Als ze blij is, radslagt ze voor me uit. Niet doen, zou ik kunnen zeggen, de straat is vies. Ik laat haar. Ze kijkt niet om, ze radslagt door tot ze bij een paaltje is. Ze doet de bokkensprong. Ze klimt, ze balanceert. Ik kijk naar haar zoals ze bezig is. Haar gezicht geconcentreerd, de lippen een stukje van elkaar als ze voetje voor voetje over een heel dun randje loopt. Ze is net zes. Ze deed ooit mee aan een turnles, maar moet van ons eerst haar zwemdiploma halen. Nu is elk stoeprandje, elk hek een turntoestel.

Als ze boos is, dan loopt ze, met grote stappen bij me weg. Ze kijkt niet om. Dwars is ze. Ik roep dat ze moet wachten in het drukke stadsverkeer. Ze rent nu, en ik roep: de auto’s, al die auto’s, kijk nou uit. Nog dwarser steekt ze toch over. Even later zit ik op mijn hurken voor haar, hijgend. „Als ik boos ben, is dat vaak omdat ik bang ben” – mijn stem klinkt nog hard en hoog van de paniek. Ze huilt. Ze is nog steeds dwars, loopt weer van me weg, maar rustiger. Ze blijft binnen een bereik waarvan ze weet dat ik het acceptabel vind. Ik laat haar, en kijk naar het koppige meisje. Dat ranke lijfje. Ze kraakt herfstblaadjes onder haar voeten, en ontspant.

Al mijd ik het gewone nieuws, ook tot het sportnieuws dringt het door. Aanslag in Brussel voor de wedstrijd België – Zweden. Twee mensen dood. Voetballers op non-actief omdat ze te veel zouden sympathiseren met Hamas. Voetbalwedstrijden voorlopig allemaal buiten Israël gespeeld.

Ik kan dat ene doeltje niet vergeten, omgeschopt in het gras; een van de minst gruwelijke beelden, en toch denk ik er telkens aan. De kinderen die daarmee speelden, droomden van de toekomst met een bal aan hun voet. Kinderen die balanceerden op stoeprandjes en aan hekken hingen, terwijl ook hun ouders keken. Ik kan het denken alleen stoppen door naar haar te kijken, geconcentreerd te bestuderen wat ze doet.

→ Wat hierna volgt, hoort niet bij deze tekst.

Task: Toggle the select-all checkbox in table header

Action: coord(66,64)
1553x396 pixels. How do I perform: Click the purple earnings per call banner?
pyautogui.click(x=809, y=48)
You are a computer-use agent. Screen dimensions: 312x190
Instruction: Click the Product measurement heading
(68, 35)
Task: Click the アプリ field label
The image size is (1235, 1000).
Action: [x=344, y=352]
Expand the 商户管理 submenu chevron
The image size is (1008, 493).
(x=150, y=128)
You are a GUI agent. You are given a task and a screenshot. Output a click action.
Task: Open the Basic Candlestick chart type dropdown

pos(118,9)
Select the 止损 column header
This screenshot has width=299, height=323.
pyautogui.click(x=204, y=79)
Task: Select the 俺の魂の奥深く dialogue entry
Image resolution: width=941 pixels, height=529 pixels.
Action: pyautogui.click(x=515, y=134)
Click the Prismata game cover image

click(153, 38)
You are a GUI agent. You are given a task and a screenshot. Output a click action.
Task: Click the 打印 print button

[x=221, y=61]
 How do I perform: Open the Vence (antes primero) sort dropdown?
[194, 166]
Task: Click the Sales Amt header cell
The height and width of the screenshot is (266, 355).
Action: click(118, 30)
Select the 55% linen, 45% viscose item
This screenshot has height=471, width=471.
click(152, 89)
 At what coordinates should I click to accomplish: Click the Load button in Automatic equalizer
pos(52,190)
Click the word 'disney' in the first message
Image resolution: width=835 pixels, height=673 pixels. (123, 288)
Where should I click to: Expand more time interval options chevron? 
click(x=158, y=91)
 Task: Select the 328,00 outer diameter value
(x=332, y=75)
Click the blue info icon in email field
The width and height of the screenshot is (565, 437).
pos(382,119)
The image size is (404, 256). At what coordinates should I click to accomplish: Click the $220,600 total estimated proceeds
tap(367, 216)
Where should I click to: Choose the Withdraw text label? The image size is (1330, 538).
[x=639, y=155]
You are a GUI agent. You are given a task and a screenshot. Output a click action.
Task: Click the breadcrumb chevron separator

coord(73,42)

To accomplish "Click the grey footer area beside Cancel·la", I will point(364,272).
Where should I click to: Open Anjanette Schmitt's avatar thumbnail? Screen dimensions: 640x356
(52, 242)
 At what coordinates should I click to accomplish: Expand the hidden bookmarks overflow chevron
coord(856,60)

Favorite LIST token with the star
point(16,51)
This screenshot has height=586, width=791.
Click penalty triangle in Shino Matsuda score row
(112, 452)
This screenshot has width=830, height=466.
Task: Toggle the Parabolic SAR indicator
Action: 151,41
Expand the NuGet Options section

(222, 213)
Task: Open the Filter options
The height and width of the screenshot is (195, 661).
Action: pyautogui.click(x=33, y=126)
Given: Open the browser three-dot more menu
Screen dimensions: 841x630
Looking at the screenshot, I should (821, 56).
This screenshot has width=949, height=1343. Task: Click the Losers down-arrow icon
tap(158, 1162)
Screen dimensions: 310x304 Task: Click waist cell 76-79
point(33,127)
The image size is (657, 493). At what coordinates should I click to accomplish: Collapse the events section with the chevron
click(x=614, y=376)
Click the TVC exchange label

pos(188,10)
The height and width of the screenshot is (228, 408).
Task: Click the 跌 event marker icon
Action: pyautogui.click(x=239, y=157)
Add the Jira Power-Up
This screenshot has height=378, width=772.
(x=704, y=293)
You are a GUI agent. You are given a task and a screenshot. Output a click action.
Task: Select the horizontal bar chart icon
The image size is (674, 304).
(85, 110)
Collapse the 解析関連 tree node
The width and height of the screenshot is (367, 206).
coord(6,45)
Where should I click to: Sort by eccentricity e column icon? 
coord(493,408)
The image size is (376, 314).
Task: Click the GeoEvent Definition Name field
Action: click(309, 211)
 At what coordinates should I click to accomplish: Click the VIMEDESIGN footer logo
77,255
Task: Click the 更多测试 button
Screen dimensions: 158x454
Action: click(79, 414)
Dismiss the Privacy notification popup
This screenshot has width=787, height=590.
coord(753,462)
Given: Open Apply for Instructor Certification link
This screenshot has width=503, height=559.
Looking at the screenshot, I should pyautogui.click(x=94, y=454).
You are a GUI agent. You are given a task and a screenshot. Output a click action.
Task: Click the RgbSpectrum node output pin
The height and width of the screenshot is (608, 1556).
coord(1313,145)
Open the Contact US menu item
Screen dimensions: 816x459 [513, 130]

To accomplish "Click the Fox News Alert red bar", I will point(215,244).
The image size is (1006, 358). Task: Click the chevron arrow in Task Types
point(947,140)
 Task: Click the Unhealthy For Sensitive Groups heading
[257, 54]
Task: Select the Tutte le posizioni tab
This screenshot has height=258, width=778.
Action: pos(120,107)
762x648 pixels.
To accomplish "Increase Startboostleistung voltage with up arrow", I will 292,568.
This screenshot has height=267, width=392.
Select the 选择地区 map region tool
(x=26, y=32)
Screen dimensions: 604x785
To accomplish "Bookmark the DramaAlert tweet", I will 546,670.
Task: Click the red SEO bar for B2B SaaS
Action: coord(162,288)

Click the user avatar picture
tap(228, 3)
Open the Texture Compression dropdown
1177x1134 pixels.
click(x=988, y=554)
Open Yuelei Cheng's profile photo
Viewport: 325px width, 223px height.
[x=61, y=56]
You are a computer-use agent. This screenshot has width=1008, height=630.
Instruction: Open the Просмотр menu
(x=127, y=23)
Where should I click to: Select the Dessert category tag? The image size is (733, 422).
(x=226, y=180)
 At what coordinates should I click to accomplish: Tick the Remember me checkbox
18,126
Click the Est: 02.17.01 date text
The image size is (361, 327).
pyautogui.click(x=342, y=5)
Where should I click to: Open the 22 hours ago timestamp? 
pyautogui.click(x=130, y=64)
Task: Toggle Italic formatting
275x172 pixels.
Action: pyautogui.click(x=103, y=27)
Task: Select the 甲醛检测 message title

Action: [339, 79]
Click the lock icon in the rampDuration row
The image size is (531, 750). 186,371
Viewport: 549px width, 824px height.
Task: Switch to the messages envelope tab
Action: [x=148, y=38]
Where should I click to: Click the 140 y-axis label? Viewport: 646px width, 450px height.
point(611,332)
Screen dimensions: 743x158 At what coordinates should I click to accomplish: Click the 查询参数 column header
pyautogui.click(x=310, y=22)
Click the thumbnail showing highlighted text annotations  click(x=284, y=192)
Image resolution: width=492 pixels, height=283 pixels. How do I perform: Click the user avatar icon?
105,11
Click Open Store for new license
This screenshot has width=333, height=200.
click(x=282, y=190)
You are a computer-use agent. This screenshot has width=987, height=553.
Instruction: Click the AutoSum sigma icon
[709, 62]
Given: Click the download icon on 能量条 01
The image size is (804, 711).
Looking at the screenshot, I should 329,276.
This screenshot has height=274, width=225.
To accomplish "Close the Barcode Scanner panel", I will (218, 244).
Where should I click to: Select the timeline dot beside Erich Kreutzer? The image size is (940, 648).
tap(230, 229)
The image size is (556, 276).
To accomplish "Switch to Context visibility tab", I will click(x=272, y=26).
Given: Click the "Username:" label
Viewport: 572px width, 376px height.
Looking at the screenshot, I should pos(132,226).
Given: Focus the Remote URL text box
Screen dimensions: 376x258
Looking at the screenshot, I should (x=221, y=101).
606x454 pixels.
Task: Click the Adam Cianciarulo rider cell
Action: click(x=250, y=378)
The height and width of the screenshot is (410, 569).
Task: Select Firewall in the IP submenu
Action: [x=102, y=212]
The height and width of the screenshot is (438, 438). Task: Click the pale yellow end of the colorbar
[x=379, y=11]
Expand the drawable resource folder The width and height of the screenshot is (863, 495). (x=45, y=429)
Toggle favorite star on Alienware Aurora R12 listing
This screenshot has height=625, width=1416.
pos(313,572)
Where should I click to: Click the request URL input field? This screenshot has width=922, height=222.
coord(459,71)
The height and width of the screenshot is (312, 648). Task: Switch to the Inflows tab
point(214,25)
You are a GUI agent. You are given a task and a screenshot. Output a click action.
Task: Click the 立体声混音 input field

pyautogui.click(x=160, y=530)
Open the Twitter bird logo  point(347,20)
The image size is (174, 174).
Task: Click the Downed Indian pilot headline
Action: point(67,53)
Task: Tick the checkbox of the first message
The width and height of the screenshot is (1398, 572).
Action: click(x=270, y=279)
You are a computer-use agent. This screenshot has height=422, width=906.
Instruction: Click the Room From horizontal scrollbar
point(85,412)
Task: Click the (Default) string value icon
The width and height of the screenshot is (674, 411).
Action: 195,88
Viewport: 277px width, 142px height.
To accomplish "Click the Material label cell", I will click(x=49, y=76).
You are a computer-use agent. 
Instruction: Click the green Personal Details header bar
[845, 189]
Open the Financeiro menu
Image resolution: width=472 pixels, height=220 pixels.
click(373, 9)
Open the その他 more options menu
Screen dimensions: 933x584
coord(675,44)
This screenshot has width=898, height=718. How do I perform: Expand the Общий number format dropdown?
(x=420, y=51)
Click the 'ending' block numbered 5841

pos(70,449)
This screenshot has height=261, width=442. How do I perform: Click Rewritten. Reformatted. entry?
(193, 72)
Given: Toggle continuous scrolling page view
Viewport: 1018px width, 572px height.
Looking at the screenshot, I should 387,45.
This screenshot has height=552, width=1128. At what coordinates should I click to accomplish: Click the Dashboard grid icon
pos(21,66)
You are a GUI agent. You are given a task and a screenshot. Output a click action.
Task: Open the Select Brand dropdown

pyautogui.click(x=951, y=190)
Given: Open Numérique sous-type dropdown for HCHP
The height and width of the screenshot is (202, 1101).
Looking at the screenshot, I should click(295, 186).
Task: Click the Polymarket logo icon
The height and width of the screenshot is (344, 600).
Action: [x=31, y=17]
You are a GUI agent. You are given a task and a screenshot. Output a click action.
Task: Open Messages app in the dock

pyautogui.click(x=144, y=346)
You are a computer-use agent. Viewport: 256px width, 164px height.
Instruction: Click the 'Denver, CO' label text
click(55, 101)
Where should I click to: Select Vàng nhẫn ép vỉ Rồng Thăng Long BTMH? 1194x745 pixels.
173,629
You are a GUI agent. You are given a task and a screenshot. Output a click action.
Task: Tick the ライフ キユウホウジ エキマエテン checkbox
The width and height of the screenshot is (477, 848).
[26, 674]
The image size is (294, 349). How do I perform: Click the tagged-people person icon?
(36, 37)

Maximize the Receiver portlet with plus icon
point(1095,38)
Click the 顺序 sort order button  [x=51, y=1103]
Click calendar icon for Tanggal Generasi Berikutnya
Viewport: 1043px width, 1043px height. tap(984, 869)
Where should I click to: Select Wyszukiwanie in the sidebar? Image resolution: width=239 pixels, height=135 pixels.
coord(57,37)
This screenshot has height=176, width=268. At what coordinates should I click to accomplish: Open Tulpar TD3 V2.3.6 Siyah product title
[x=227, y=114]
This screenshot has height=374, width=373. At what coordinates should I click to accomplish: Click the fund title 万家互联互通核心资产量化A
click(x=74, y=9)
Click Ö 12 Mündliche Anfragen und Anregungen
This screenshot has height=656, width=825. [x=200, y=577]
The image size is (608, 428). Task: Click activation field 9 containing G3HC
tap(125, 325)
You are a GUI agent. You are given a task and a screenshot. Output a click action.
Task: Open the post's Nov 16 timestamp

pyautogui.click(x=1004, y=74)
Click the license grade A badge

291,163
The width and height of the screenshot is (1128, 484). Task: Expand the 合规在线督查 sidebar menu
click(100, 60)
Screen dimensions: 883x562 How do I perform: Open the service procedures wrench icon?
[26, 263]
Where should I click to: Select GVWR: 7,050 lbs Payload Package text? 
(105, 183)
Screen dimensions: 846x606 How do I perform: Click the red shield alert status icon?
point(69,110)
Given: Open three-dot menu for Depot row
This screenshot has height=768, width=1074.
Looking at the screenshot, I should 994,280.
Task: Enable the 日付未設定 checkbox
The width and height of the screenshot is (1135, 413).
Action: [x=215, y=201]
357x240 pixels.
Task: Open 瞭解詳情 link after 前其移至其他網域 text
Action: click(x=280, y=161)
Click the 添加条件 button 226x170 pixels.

En als ik dan heel even niet kijk, hoor ik haar stem: „Mama, help me!” Ze hangt op de kop, aan een rekstok twee keer zo hoog als zij. De stang in haar knieholtes, armen recht naar beneden en een grijns op haar gezicht. Een ouder echtpaar op een bankje aanschouwt het met open mond. Ze krult haar bovenlijf omhoog, ze is zo sterk en ze weegt niks, ze pakt de stang weer, doet een halve koprol achterover en zegt dat ik haar nu vangen moet. Vliegensvlug klimt ze opnieuw omhoog, gaat aan de rekstok hangen, spant buikspieren aan en zwiert haar benen moeiteloos omhoog. Weer hangt ze op de kop. Schaterlachend.

Ik probeer nooit bang te zijn, niet als ze met een rokje dat zomaar kan blijven haken bokje springt, niet als ze over een gevaarlijk randje balanceert, niet als ze op de kop aan een veel te hoog klimrek hangt. Het helpt, dat kijken, de wereld buitensluiten en alleen maar kijken naar wat ze doet. Dat kleine lijfje dat al zoveel wil en zoveel kan. Het helpt niet, dat kijken, helemaal niet zelfs. Het nieuws sijpelt onhoudbaar binnen door de kiertjes, juist omdat ik zoveel kijk. Alles is er deze dagen mee doordrenkt.

Marijn de Vries is oud-profwielrenner en journalist.